Il y a 75 ans, Prague était bombardée par erreur par les Alliés

14-02-2020

701 morts, 1 184 blessés, 2 500 bâtiments détruits : il y a exactement 75 ans, les pilotes américains bombardaient par erreur Prague au lieu de Dresde. Il aura suffi de neuf minutes aux plus de soixante bombardiers pour déverser quelque 150 tonnes d’explosifs sur plusieurs quartiers de la capitale tchèque.

Rue Vinohradská, photo: Archives de DP PrahaRue Vinohradská, photo: Archives de DP Praha

En dépit des souffrances subies tout au long de l’occupation allemande, la Bohême et la Moravie, qui étaient un protectorat du Reich, n’ont été que peu endommagées pendant la Seconde Guerre mondiale. Contrairement à la ville allemande de Dresde, littéralement réduite en cendres à partir du 13 février 1945, Prague a échappé aux bombardements qui ont durement frappé plusieurs autres villes européennes. C’est ainsi que son patrimoine architectural, qui remonte jusqu’à la période romane, a été en grande partie préservé.

Photo: U.S. Air Force, public domainPhoto: U.S. Air Force, public domain Pourtant, le 14 février 1945, une erreur de navigation dirige les pilotes américains vers la capitale tchèque, distante de 120 kilomètres à vol d’oiseau de Dresde, sous le feu continu des bombes depuis la veille. Jaroslava Vernerová était âgée de 15 ans au moment du bombardement de Prague :

« Les gens ont été obligés de se réfugier dans des abris anti-aériens qui étaient la plupart du temps une pièce dans une cave. Il y avait des ruines dans plusieurs endroits de la ville, dans le quartier de Vinohrady, c’était terrible et le cloître d’Emmaüs a été détruit. »
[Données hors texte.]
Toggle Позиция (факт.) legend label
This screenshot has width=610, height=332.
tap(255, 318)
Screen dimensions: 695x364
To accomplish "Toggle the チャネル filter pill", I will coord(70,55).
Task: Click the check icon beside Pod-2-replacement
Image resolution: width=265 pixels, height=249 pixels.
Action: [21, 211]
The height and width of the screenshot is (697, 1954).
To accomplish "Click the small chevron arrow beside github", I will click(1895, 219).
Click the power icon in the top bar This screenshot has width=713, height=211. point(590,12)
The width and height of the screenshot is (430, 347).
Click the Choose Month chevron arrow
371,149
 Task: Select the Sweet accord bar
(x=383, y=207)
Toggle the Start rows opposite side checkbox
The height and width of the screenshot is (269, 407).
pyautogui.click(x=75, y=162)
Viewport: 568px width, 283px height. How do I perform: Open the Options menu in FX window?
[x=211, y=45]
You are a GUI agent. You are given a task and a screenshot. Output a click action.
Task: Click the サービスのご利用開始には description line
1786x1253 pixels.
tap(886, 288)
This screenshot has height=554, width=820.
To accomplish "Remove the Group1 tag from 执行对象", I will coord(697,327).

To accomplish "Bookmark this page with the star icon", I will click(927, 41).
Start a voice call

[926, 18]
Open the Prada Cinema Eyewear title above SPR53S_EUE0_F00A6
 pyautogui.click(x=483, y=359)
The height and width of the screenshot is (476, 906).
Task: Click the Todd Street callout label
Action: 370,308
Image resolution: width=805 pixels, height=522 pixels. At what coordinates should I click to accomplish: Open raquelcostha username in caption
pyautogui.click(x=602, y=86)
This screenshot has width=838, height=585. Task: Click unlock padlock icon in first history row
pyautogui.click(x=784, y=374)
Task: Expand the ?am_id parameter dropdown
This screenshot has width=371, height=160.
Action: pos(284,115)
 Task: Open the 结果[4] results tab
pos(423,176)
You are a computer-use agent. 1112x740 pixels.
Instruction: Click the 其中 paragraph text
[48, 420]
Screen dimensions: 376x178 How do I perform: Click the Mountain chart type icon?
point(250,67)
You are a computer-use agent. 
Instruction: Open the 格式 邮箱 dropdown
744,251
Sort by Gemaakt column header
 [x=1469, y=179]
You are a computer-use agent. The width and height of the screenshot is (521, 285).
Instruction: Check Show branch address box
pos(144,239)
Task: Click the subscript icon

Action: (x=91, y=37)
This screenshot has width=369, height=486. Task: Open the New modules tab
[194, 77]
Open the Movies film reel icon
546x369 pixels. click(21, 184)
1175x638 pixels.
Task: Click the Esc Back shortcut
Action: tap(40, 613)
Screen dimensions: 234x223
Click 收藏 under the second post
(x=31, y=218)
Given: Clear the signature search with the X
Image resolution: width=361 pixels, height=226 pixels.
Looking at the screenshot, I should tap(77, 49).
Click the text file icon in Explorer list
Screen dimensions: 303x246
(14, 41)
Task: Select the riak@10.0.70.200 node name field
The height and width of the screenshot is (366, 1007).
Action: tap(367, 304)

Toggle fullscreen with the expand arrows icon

Photo: ČRoPhoto: ČRo Si les destructions ont concerné plusieurs endroits de la ville, comme les quartiers de Vyšehrad, Nusle, Vinohrady, Vršovice ou Pankrác, c’est en effet la destruction partielle du cloître médiéval d’Emmaüs, près de la place Palacký, qui a marqué les mémoires : fondé en 1347 par le roi de Bohême et empereur romain Charles IV et l’ordre des Bénédictins, le cloître a vu une bonne partie de son église et de ses tours être entièrement détruites. Des travaux de rénovation sont entrepris dans les années 1950 et l’architecte de l’époque choisit alors une solution radicale : plutôt que de reconstruire l’édifice à l’identique, il imagine une toute nouvelle élévation en béton, comme le relève Martina Koukalová, historienne de l’architecture :

« František Maria Černý a eu l’idée d’une construction sculpturale. On peut en effet voir dans cette coque en béton deux ailes qui s’entrecroisent et au sommet desquelles s’élèvent deux pointes en or. »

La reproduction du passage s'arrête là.